Originally Posted by NoMoney View Post
Former ASI-AC (been several years) who was IMHO too young for the cubical fed life forever. Considering a possible return to fed life now that I'm grown up.... But wondering if anyone knows about how things work in regards to pay grade for former ASIs. I was one of those who got hired straight into HQ and got suckered there as GS14/J. Lets say a FSDO was interested on bringing me onboard, would it be as an -11 initially and hope for the best??
"Got suckered there as GS14/J." I think the only thing your previous experience with the FAA will get you is a "preference point" or "points" as compared to someone else who meets the minimum requirements that does not have previous employment with the FAA. There is a box on all apps that asks whether or not you've been a former permanent employee of the FAA and have completed the 1 year probationary period. The preference point(s) will help you get an interview if there are a lot of applicants; points won't guarantee you a position. There is some sort of additional consideration if the time "away" from the FAA is not too long, I read about that once but can't remember the details.

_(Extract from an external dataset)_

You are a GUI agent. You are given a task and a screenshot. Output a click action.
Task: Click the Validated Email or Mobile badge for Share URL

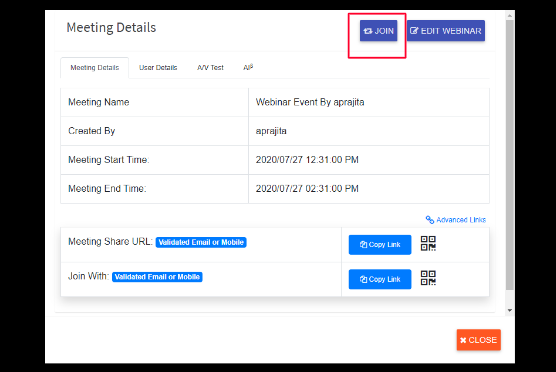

If you're getting hired at a FSDO, you will probably be brought in at a GS11 or GS12 depending on the office...working in a FSDO is quite different than working for HQ

I'd recommend filtering your USA Jobs search to jobs open to federal employees (not just the "open to the public" positions). In addition to the "points" for your previous FAA employment, I believe you can apply to the positions open to federal employees (don't hold me to that). If you can, then you may be able to find something at the GS13 or GS14 level right away.

If you come back, you will get whatever sick leave balance you had when you left back. You will also be given credit for time in service towards your annual leave accrual (i.e. after 3 years you get 6 hours per pay period, after 15 years you get 8 hours per pay period).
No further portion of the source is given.